Sasha Waltz widmet sich bei den Osterfestspielen 2024 mit der Johannes-Passion (BWV 245) von Johann Sebastian Bach erstmals einem religiös konnotierten Musikwerk.

Sasha Waltz © Herlinde Koelbl

Die aus Karlsruhe stammende Künstlerin inszeniert mit ihrer Choreographie die Johannes-Passion als überzeitliche Erzählung über die menschliche Suche nach Wahrheit und Gerechtigkeit jenseits ihrer religiösen Implikation.

Bach komponierte das Werk 1724 am Anfang eben jenes Jahrhunderts, an dessen Ende »die Bestrafung […] aufgehört [hat], ein Schauspiel zu sein« (Michel Foucault: »Überwachen und Strafen«). Während bei Bach der Mythos der christlichen Passion noch in seiner ganzen Brutalität musikalisch inszeniert wird, verschwindet in den westlichen Gesellschaften allmählich »der Körper als Hauptzielscheibe der strafenden Repression« und hört dennoch nicht auf: trotz der »Lockerung des Zugriffs auf den Körper«, »geht es doch immer um den Körper und seine Kräfte, um deren Nützlichkeit und Gelehrigkeit, um deren Anordnung und Unterwerfung«.
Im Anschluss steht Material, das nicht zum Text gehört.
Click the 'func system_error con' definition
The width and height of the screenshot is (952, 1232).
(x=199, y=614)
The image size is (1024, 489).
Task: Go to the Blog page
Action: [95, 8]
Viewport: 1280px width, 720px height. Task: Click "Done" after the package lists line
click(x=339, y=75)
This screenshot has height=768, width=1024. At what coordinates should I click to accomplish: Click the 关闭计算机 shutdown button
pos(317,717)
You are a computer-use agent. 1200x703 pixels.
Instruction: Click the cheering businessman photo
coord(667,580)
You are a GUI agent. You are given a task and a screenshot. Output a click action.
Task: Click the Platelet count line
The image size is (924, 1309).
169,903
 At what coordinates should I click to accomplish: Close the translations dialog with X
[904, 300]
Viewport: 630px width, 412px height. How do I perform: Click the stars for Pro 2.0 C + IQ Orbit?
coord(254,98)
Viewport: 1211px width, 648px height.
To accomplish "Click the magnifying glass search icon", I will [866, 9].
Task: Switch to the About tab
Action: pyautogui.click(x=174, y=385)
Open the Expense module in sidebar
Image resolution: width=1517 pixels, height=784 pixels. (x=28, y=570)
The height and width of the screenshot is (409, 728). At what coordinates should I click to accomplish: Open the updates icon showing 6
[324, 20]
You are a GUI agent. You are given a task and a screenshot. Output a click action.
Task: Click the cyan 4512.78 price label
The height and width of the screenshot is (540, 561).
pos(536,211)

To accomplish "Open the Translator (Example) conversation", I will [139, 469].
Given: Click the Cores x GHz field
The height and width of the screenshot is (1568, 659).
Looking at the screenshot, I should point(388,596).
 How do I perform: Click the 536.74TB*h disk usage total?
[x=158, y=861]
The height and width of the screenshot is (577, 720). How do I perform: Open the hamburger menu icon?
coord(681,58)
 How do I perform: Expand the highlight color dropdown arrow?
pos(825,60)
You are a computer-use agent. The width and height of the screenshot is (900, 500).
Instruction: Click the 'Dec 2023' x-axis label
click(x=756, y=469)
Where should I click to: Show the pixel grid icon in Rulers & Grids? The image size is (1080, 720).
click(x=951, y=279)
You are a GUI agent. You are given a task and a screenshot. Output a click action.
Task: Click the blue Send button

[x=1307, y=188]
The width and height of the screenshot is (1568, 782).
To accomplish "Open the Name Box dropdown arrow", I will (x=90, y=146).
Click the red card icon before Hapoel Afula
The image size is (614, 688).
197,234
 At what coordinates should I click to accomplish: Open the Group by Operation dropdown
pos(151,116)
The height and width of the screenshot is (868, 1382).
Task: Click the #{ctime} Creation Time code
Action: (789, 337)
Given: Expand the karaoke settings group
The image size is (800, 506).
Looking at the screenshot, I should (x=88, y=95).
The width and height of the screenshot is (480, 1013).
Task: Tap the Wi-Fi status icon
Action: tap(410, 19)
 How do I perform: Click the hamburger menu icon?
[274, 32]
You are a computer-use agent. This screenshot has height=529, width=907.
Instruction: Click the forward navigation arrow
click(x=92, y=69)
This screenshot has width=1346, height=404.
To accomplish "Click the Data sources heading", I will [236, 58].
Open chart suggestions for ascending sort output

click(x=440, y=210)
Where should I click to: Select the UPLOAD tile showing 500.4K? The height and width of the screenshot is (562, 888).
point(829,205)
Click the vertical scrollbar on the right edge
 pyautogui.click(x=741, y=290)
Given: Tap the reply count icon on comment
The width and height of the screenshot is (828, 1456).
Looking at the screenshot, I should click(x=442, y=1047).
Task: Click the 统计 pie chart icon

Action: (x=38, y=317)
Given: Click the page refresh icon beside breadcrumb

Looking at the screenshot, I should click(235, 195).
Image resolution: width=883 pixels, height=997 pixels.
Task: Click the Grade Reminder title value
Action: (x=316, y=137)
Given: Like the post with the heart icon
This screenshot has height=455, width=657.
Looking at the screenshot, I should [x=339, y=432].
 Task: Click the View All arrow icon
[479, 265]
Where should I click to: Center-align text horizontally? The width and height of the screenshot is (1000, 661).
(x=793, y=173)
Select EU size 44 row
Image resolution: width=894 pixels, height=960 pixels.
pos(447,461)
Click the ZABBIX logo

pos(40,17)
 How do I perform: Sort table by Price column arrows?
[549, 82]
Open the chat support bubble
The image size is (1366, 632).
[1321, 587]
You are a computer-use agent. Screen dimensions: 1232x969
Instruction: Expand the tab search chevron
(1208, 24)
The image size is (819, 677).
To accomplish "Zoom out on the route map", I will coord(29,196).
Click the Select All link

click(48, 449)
Probenfoto zu »Johannes Passion« © Sebastian Bolesch

Suche nach Gerechtigkeit

Die choreographische Arbeit von Sasha Waltz auf die Verstrickungen von Leid und Hoffnung, Gewalt und Aufbegehren in der Johannes-Passion zeigen dabei auf, wie unsere Körper auch heute noch Oberflächen bilden, in die sich das (Un)Recht einschreibt und ausdrückt, wie die Position – das Recht, rechts, die Richtung – im Raum nach wie vor Ausdruck unserer Suche nach Gerechtigkeit sind. Nicht nur die universelle Sprache von Bachs Musik, sondern auch die des Tanzes kann in Zeiten der ökonomischen und politischen Krisen Brücken bauen und Hoffnung geben. In diesem Sinne bringt Sasha Waltz in ihrer »Johannes-Passion« 10 Tänzerinnen und Tänzer, den Chor, das Sängerensemble sowie das Orchester gemeinsam auf der Bühne in Bewegung.